Prof. Dr. Mustafa Uzunpostalcı

Balayı

Prof. Dr. Mustafa Uzunpostalcı

Bazı kelime ve tabirler vardır ki, anlatmak istediği mefhumun üzerinde düşünüldüğünde insana bazı gariplikler hatırlatır. Bu tabirlerden biri olan ‘balayı’ da bana garip gelen mefhumlardan biridir.

Aslında bu tabir, bir ömür boyu sürecek olan bir birlikteliğin başlangıcını ifade etmek için kullanılmaktadır. Fakat bir ömür boyu sürecek bir birlikteliğin eğer sadece bir ay süresi ‘bal gibi’ olacaksa diğer günlerinin tadı nasıl olacaktır? İşte beni düşündüren budur ve bu tabirin garibime giden yönü de budur. Çünkü ilk ayı bal olunca ister istemez ondan sonra gelen ayları yavaş yavaş önce pekmezleşecek, sonra sirkeleşecek ve daha sonra da içilemez, çekilemez hâle gelip ayrılık noktasına gelinecektir.
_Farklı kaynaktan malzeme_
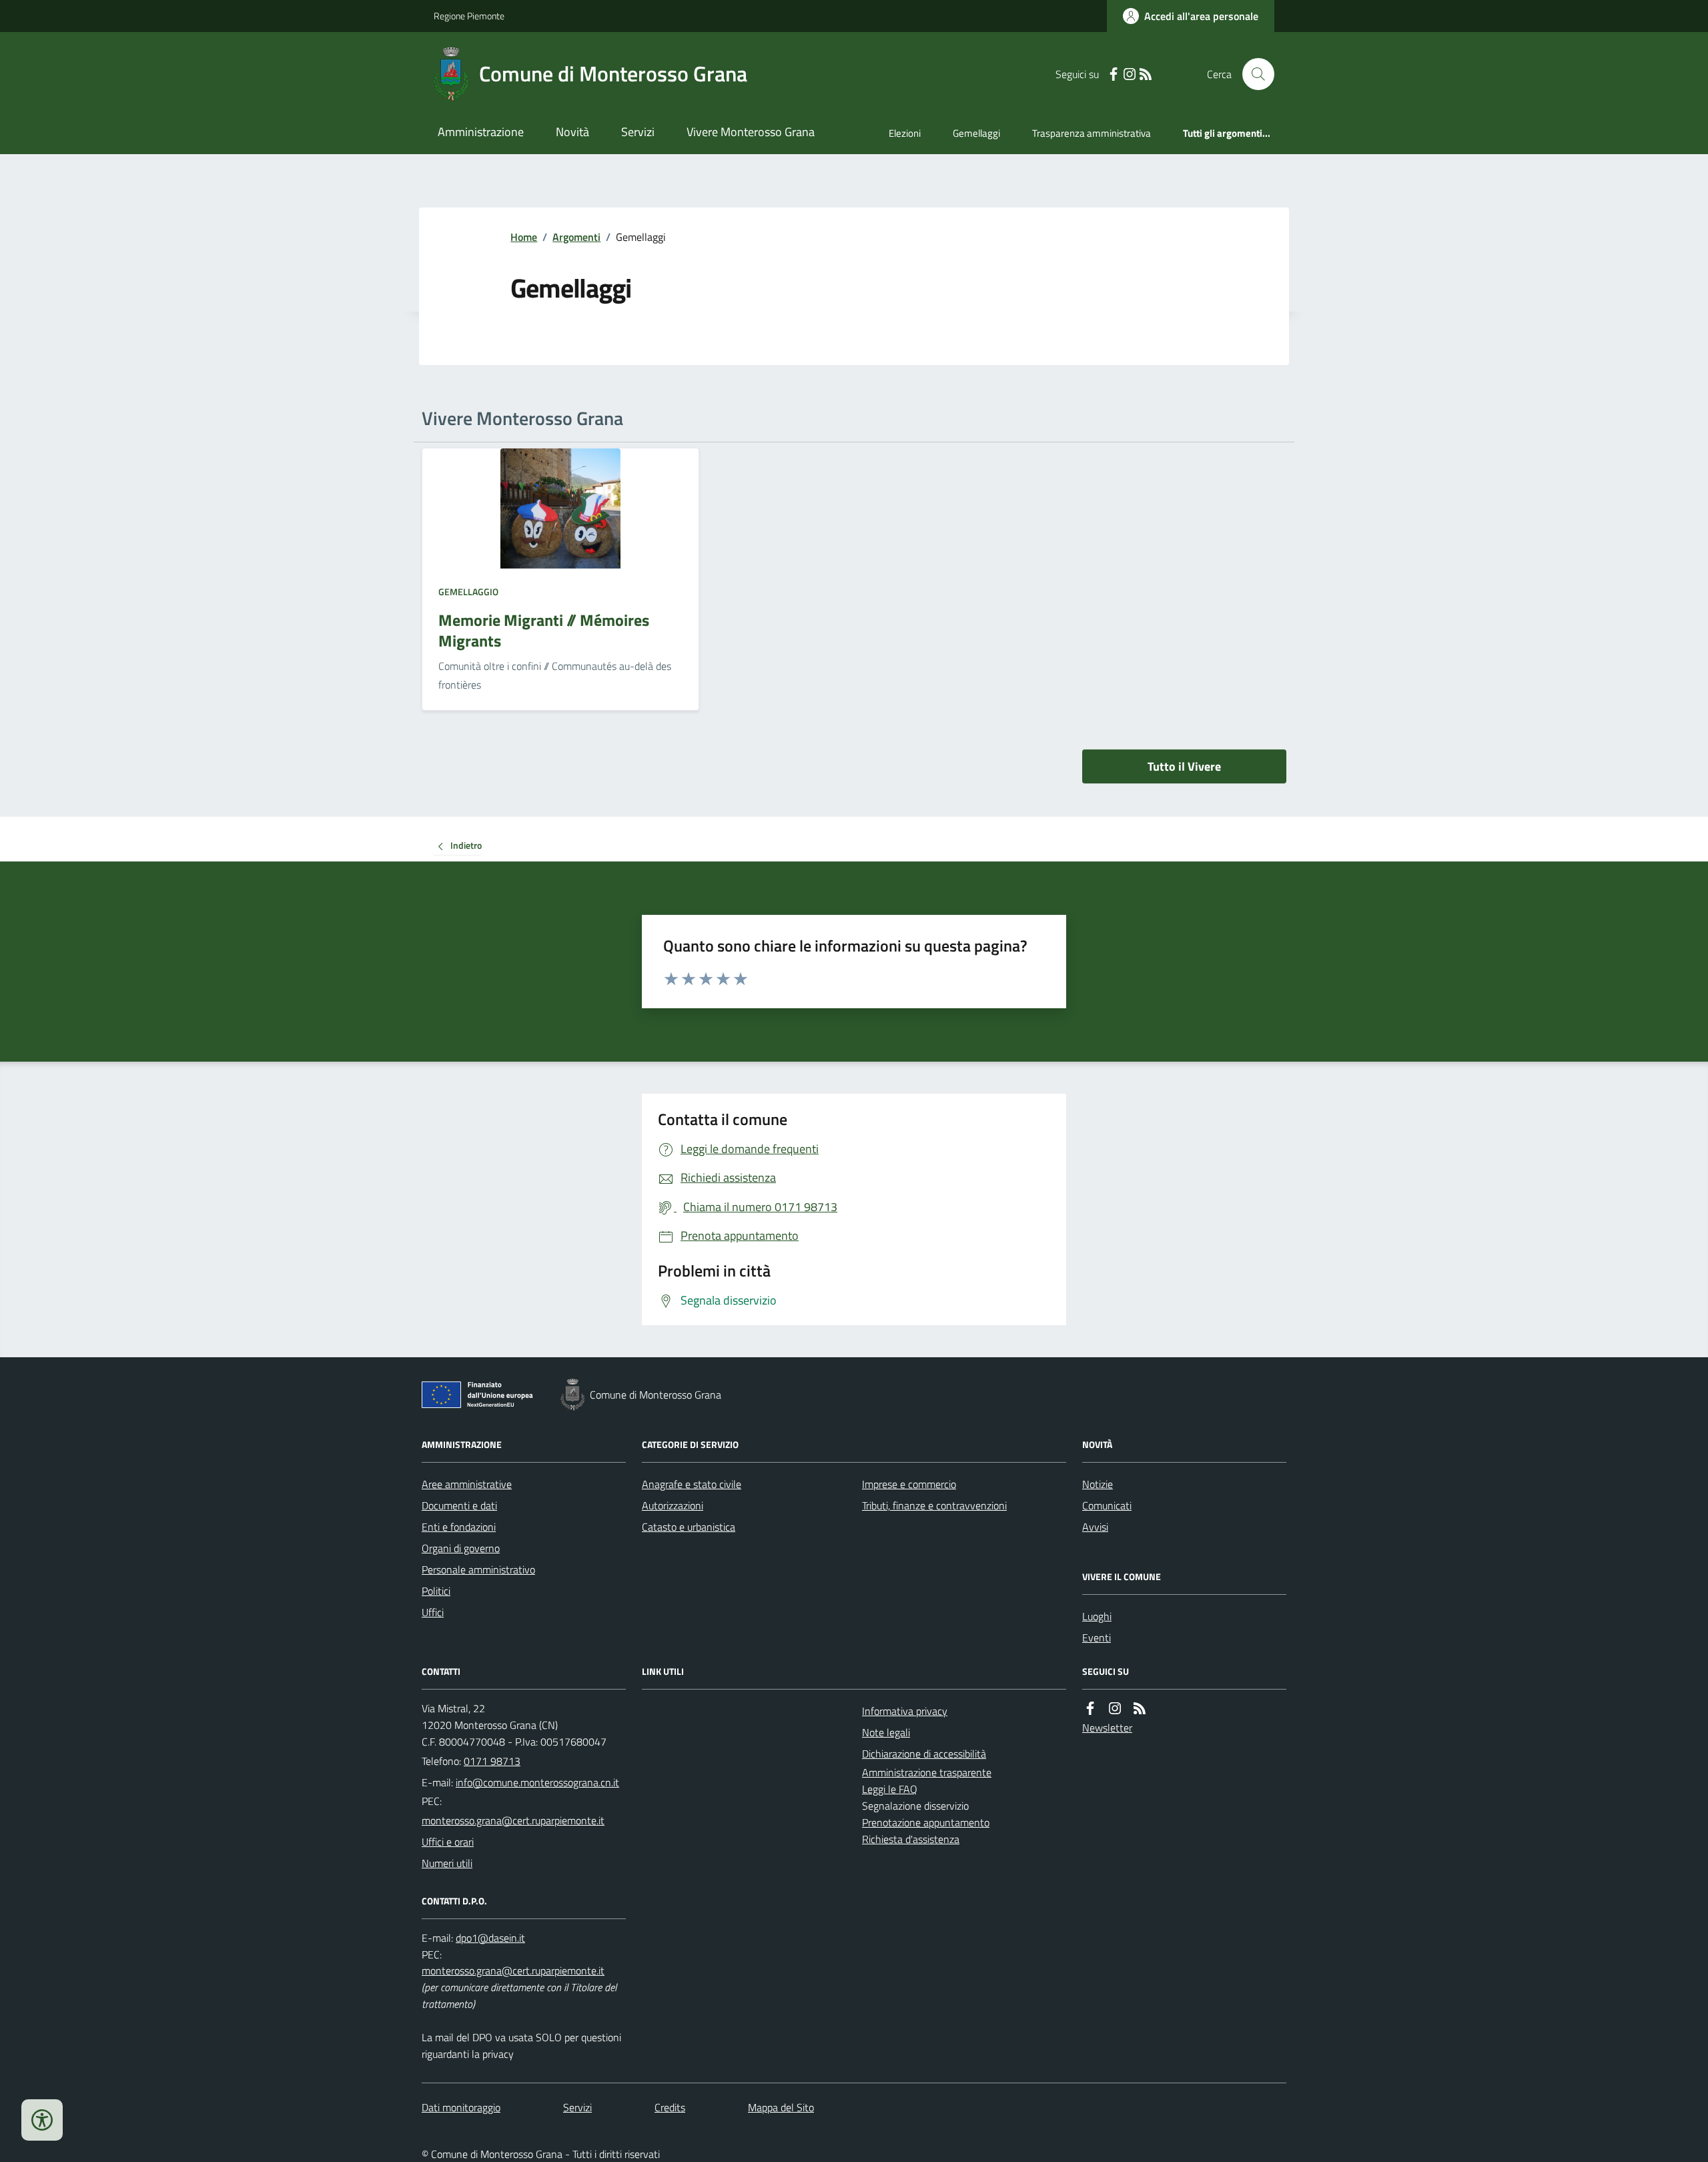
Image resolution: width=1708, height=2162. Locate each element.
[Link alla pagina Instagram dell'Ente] (1115, 1708)
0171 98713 (492, 1761)
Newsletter (1107, 1728)
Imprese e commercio (909, 1484)
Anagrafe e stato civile (691, 1484)
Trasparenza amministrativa (1091, 133)
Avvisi (1095, 1527)
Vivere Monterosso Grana (751, 132)
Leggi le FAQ (889, 1789)
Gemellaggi (976, 133)
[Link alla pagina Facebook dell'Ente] (1090, 1708)
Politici (436, 1591)
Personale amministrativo (478, 1569)
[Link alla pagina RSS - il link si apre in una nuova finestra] (1146, 74)
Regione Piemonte (469, 16)
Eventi (1096, 1638)
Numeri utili (447, 1863)
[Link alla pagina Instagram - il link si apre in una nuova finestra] (1130, 74)
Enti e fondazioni (459, 1527)
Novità (572, 132)
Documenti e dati (459, 1505)
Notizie (1097, 1484)
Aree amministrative (467, 1484)
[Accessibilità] (42, 2120)
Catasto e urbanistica (688, 1527)
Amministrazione (481, 132)
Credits (670, 2107)
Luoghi (1097, 1616)
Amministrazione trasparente (926, 1772)
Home (523, 237)
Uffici (433, 1612)
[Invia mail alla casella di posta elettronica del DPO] (490, 1938)
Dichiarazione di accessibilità (924, 1754)
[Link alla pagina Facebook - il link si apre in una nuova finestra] (1114, 74)
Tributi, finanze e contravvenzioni (934, 1505)
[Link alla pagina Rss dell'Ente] (1140, 1708)
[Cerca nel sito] (1253, 74)
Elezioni (905, 133)
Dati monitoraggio (461, 2107)
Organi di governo (461, 1548)
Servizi (638, 132)
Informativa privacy (904, 1711)
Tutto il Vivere (1184, 766)
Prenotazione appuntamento (925, 1822)
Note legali (886, 1732)
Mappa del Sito (781, 2107)
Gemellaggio (468, 592)
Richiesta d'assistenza (910, 1839)
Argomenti (576, 237)
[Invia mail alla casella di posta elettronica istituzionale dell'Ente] (537, 1782)
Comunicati (1107, 1505)
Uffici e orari (448, 1842)
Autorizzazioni (672, 1505)
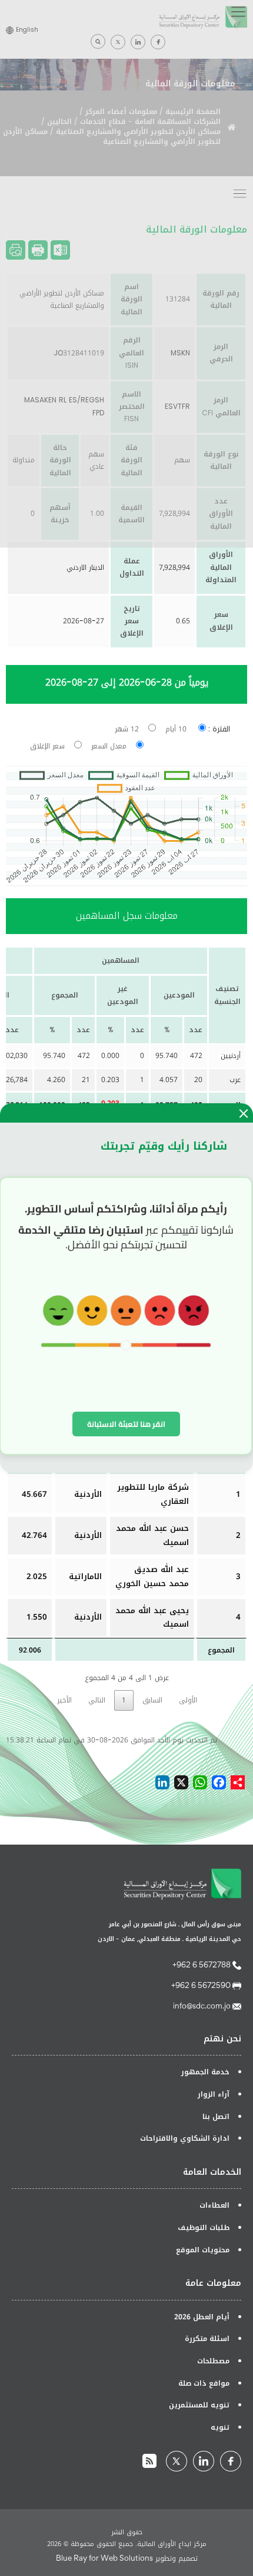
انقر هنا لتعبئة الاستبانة (126, 1424)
Bilindiği gibi, evlilik bir ömür boyu sürmesi için yapılır. Nitekim nikâhı kıyan kimse bir ömür boyu mutluluk diler ve nikâhtan sonra, örfümüze göre, bir din adamı bu birlikteliğin ömür boyu sürmesi için dua eder. Bizler de bu birleşmenin uzak veya yakından şâhitleri oluruz. Yapılan duaya iştirak edersek de bu duaya katılır ve âmin deriz.

Çünkü evlilik bir aydan ibaret değildir. Bu sebeple de sadece kıyılan nikâhtan sonra geçen ay ömrün en tatlı ayı olamaz. Zira evlilik aynı zamanda evlenenlerin kendilerinden sonra gelecek ve nesillerini devam ettirecek çocuklarının olması sebebiyle hem kendilerinin ve hem de anne babalarının, nesillerinin devamında katkısı bulunan çocuklarının veya torunlarının da insana bal tadı verdiği bir gerçektir. 

Bu sebeple de nikâh insana bir ömür boyu bal tadı verir, vermesi gerekir. Yani sadece bir aylık sevgi ve saygı için nikâh yapılmaz, yapılmamalıdır. Gençler de evliliklerini sadece bir ay için yapmamalı ve nikâhın ve evliliğin şuurunda olarak bir ömür boyu birlikte olmak üzere evlenmeli ve ‘balömrü’ olması niyetiyle nikâh yapmalı, yaptırmalıdır.

Eğer yapılan bu evliliğin yalnız ilk ayı bal olursa geri kalan ayları ve yılları nasıl geçer?

Evlilikten önce eşler birbirlerini yakından tanımaz, evliliğin ilk günleri ve ayları ise eşlerin birbirilerini tanımakla, neden hoşlanıp neden hoşlanmadıklarını görüp öğrenmekle geçer. Sonra da bu bilgilerine göre davranmaya çalışırlar. Böyle yapınca da evlilik bir ömür boyu sürer ve balayı ‘balömrü’ olur.

Birbirlerini tanıyıp karşılıklı olarak eşinin hoşlandığı şeyleri yapıp, hoşlanmadığı şeylerden sakınmak suretiyle de hayatlarının gittikçe tatlanmasını sağlarlar. Böylece hayat her gün yeni bir tatlılık kazanır.

Sonunda ulaşacakları ve evliliğin bir meyvesi demek olan bir çocuğa kavuşmakla da sadece kendileri değil, anne ve babalarından başlamak suretiyle bütün yakınlarını da mutlu ederler. Bunun şuurunda olmak ise evliliğin bir ömür boyu bal tadında geçmesini sağlar.

Evlilik konusuna ve sürekliliğine bu açıdan bakmak ve değerlendirmek gerekir. Kaldı ki, Hazreti Peygamber (as.) Efendimizin de bu konuda ‘evlenin çoğalın, ben kıyamet günü ümmetimin çokluğuyla övünürüm’ buyurduğu yaygın bir bilgidir.

Bu duruma göre evlilik bir aylık bir mutluluk için değil, ömür boyu mutluluk için yapılmalıdır.